[Extracted records]
BEGIN

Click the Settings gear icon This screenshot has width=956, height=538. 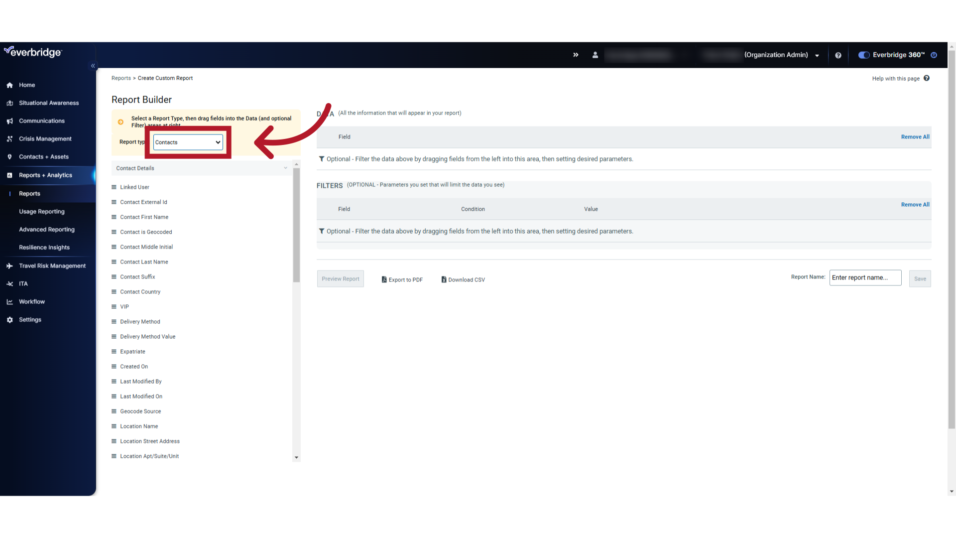pyautogui.click(x=10, y=319)
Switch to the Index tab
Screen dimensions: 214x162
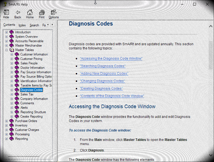(x=22, y=25)
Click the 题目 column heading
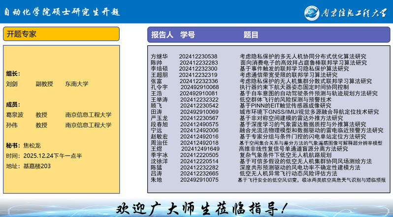Screen dimensions: 393x217 click(x=251, y=35)
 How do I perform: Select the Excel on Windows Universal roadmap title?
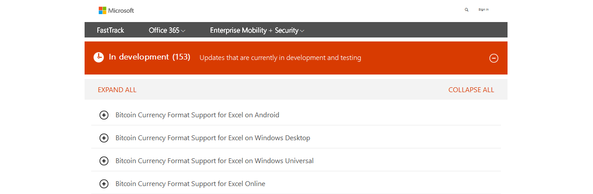(215, 161)
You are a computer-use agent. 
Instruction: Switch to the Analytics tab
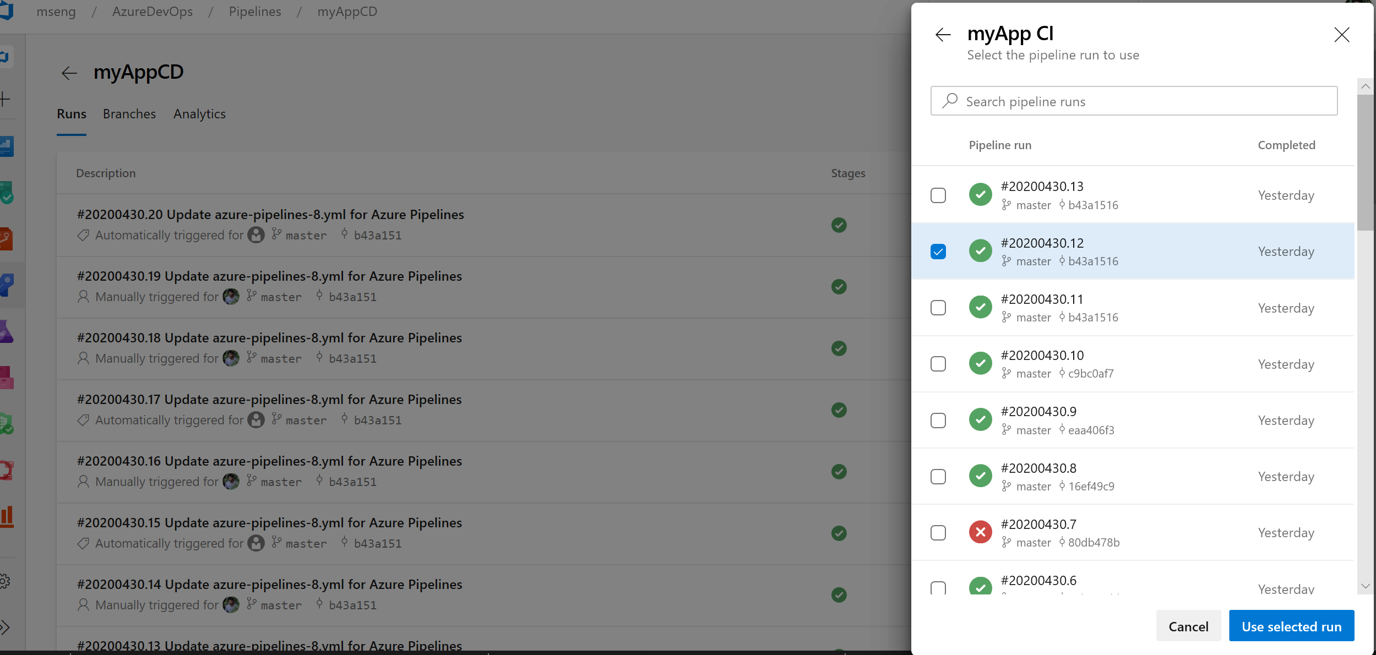pyautogui.click(x=199, y=113)
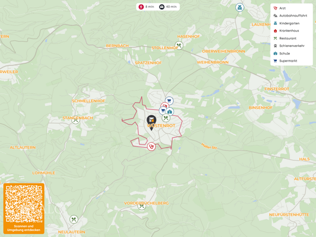The image size is (316, 237).
Task: Toggle the 8 min walking isochrone
Action: (x=146, y=7)
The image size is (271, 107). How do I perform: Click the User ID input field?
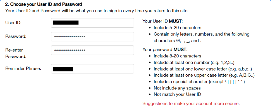[92, 23]
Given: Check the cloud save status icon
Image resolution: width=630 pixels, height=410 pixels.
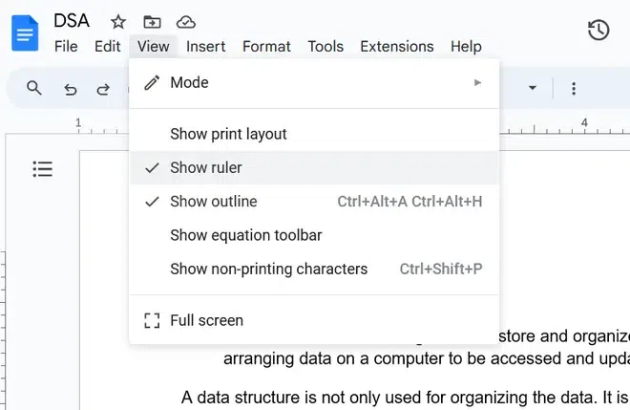Looking at the screenshot, I should 186,21.
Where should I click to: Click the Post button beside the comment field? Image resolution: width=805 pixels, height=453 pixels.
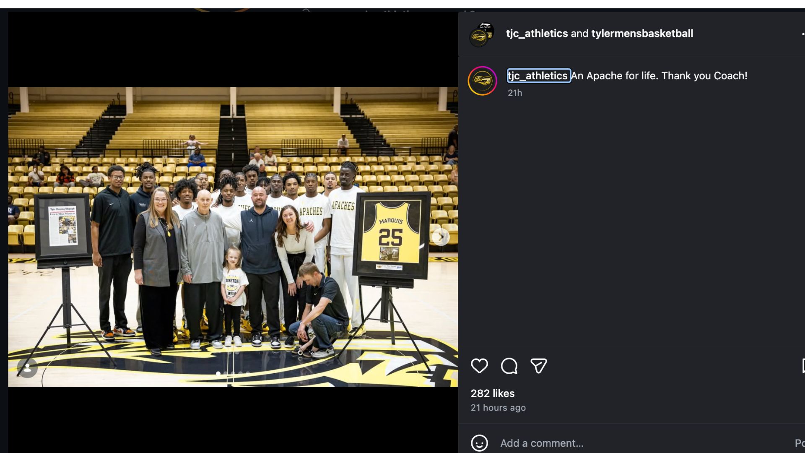click(x=799, y=443)
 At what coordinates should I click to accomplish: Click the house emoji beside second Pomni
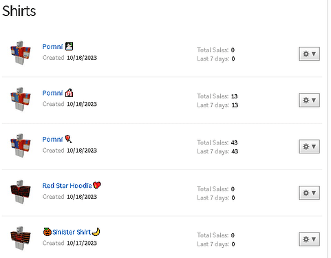[x=69, y=93]
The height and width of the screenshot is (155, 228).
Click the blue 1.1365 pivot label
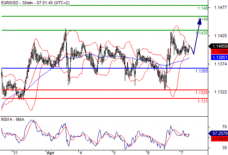point(202,71)
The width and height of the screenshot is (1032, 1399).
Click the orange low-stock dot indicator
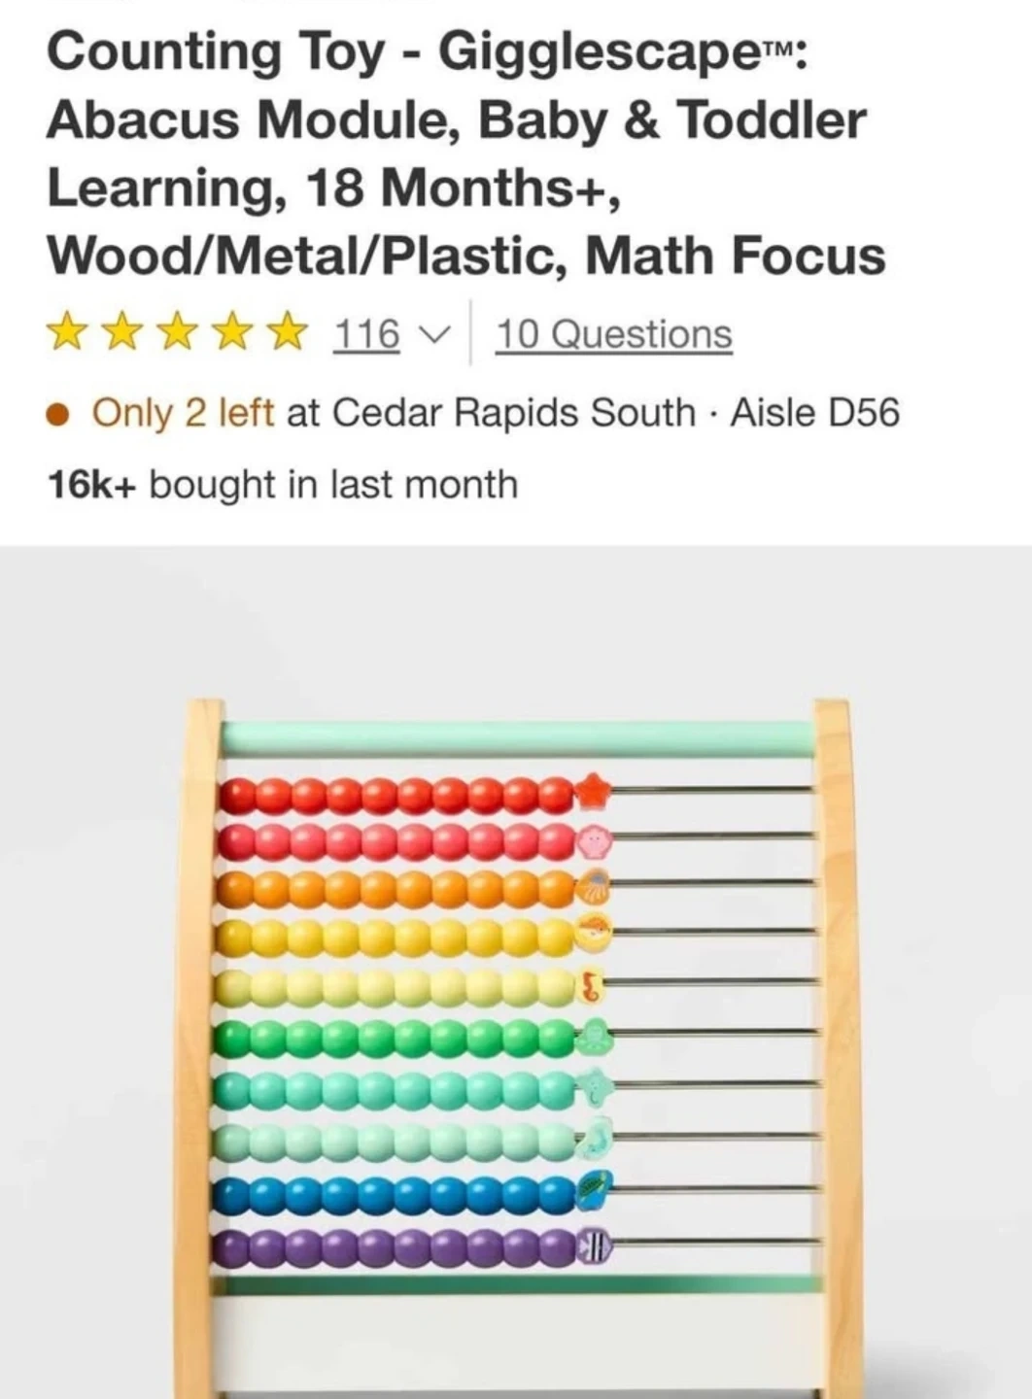pyautogui.click(x=58, y=415)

END

Task statement: With the pictures left out, write out exactly the lines from the line containing "How do I perform: Select" through the last line of the entries above, both ends included, and no others.

Reply:
 How do I perform: Select the Excel on Windows Universal roadmap title?
(215, 161)
You are a computer-use agent. 
Instruction: Switch to the Analytics tab
pyautogui.click(x=199, y=113)
The image size is (316, 237).
Task: Toggle the 8 min walking isochrone
Action: (x=146, y=7)
The image size is (271, 107). How do I perform: Click the User ID input field?
[92, 23]
Given: Check the cloud save status icon
Image resolution: width=630 pixels, height=410 pixels.
Looking at the screenshot, I should 186,21.
Where should I click to: Click the Post button beside the comment field? Image resolution: width=805 pixels, height=453 pixels.
click(x=799, y=443)
 At what coordinates should I click to accomplish: Click the house emoji beside second Pomni
[x=69, y=93]
The height and width of the screenshot is (155, 228).
Click the blue 1.1365 pivot label
point(202,71)
The width and height of the screenshot is (1032, 1399).
Click the orange low-stock dot indicator
pyautogui.click(x=58, y=415)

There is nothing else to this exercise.